Por otro lado, estaban los servicios, restos arqueológicos de una era pre-neoliberal:

Chilectra, Estación Central, Torres de Tajamar, (los edificios más altos de Chile, muchísimo antes del Costanera Center, mucho antes del edificio de la CTC, antes de la Torre Santa María),  Estación Mapocho, Gasco (ilustrado por ese emblemático cilindro cuadriculado al rojo y al negro que quedaba en ¡Chuchunco!), Aeropuerto Pudahuel, Compañía de Teléfonos, Estadio Nacional, Club Hípico, Hotel Carrera.

Las cartas de “destino” (amarillas y rojas con un vistoso signo de interrogación como emblema) eran otra cosa: además de un premio o castigo, llevaban alguna leyenda curiosa como “Ladrillo está en la cárcel”.

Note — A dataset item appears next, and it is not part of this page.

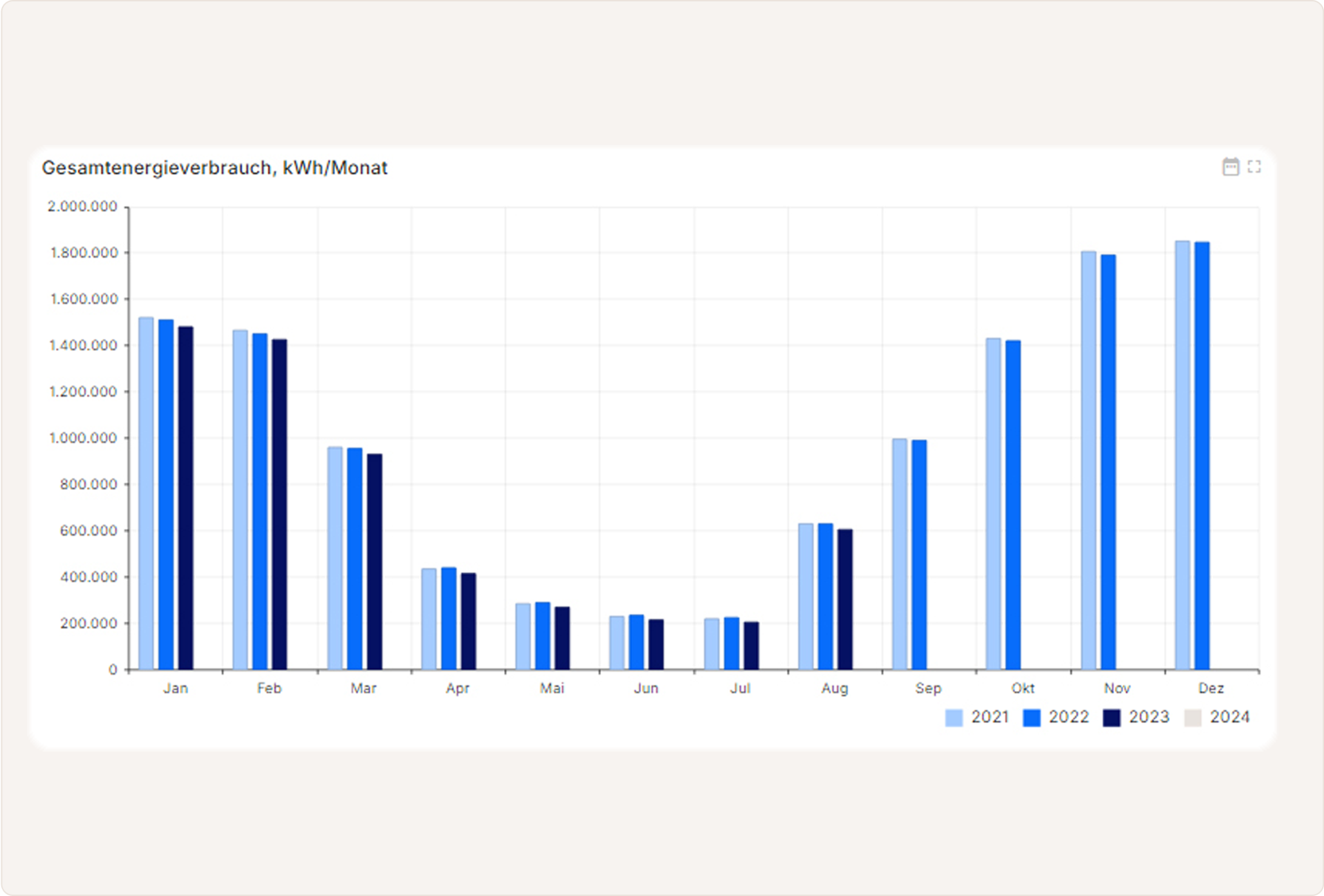Screen dimensions: 1324x896
Task: Click the Apr month axis label
Action: [457, 688]
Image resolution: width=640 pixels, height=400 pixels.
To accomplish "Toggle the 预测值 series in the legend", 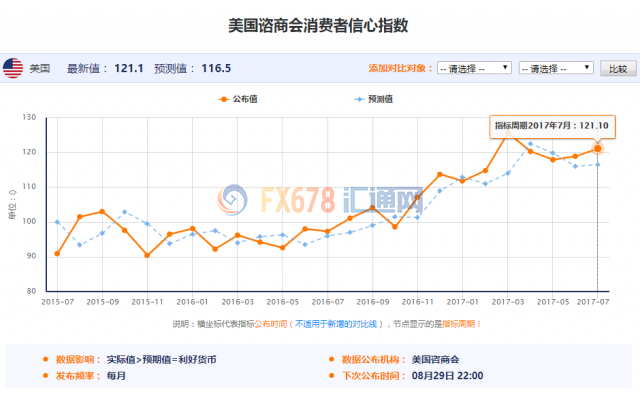I will pyautogui.click(x=374, y=99).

Siempre me picaba cuando perdía este juego, me apestaba que algunos de mis familiares se hicieran dueños de casi todo el tablero y en cada vuelta me cobraran por detenerme en sus propiedades. Y veía como construían casas de plástico verde y edificios, mientras yo me limitaba a tratar de usufructuar con mi rasca control de las Torres de Tajamar y el Club Hípico. Para qué decir cuando caía en la Cárcel o pasaba por la Asistencia Pública. El slogan de la caja del juego lo decía todo: “Entretenido juego, que hará de Ud. un dinámico y próspero hombre de negocios”. ¡Este era el abuelito de KidZania!

Metrópoli, claro está, no era un juego nacional, sino que una adaptación del estadounidense Monopoly, y ha sido criticado mucho, en estos años de anticapitalismo, por quienes sostienen ideas similares a las de la Naomi Klein. Por eso, al menos para mí, ha sido una sorpresa de proporciones que en su origen, en realidad fuera una forma de difusión del socialismo.

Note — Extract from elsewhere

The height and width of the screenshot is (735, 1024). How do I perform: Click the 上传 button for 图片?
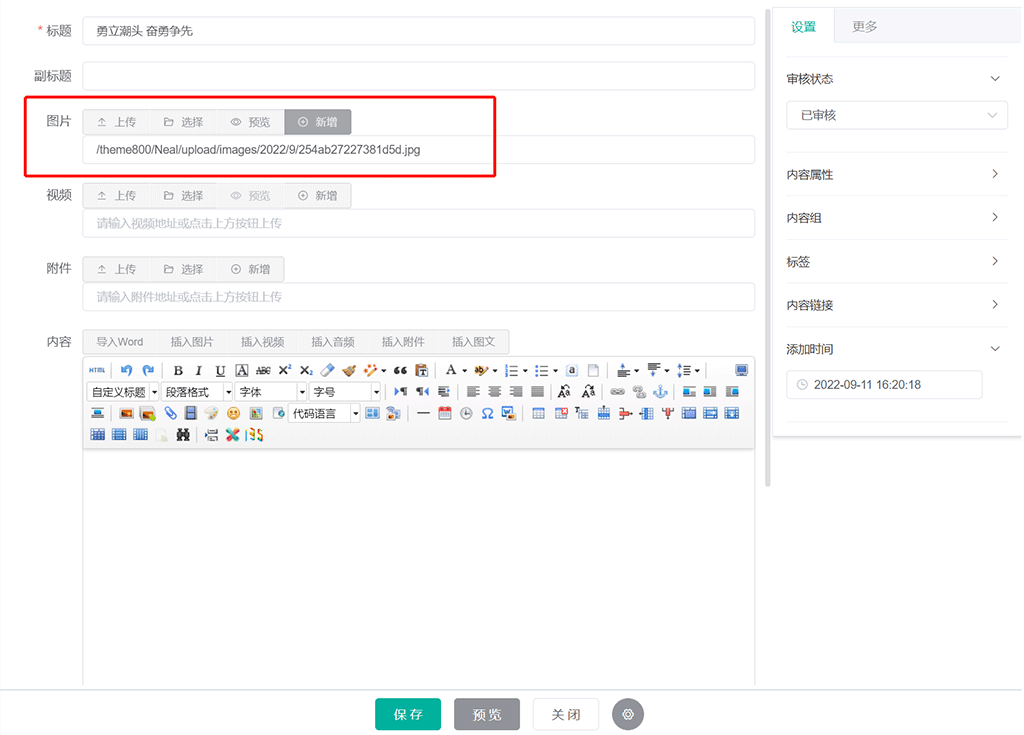pos(116,122)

Un artículo de Harper’s Magazine nos lleva a las verdaderas raíces del Metrópoli, y es de ver.

Según el autor, Christopher Ketcham:

“La historia oficial del Monopoly, tal como es contada por Hasbro, propietaria de la marca, afirma que el juego fue inventado en 1933 por un reparador de radiadores de vapor desempleado, y a tiempo parcial paseador de perros de Filadelfia, llamado a Charles Darrow. Darrow había soñado lo que describió como una inmobiliaria comercial cuyos nombres de propiedad fueron tomados de Atlantic City, la ciudad donde él solía pasar sus vacaciones de niño. Patentado en 1935 por Darrow y Parker Brothers, Monopoly vendió poco más de 2 millones de copias en sus dos primeros años de producción, haciendo a Darrow un hombre rico y ahorrando probablemente la quiebra a Parker Brothers. Luego se convertiría en el juego propiedades más vendido del mundo”.

El artículo señala que a la fecha, en todas sus variedades y en todos sus formatos de ciudades, Metrópoli ha sido jugado por mil millones de infantes y adultos en 111 países alrededor del globo y que se estima que los productores de plástico han construido ¡seis mil millones de casitas verdes! A eso hay que sumar que Mr. Monopoly, el personaje del juego, suele ser citado por Forbes como uno de los mayores billonarios ficticios, junto con Monty Burns o Tío Rico.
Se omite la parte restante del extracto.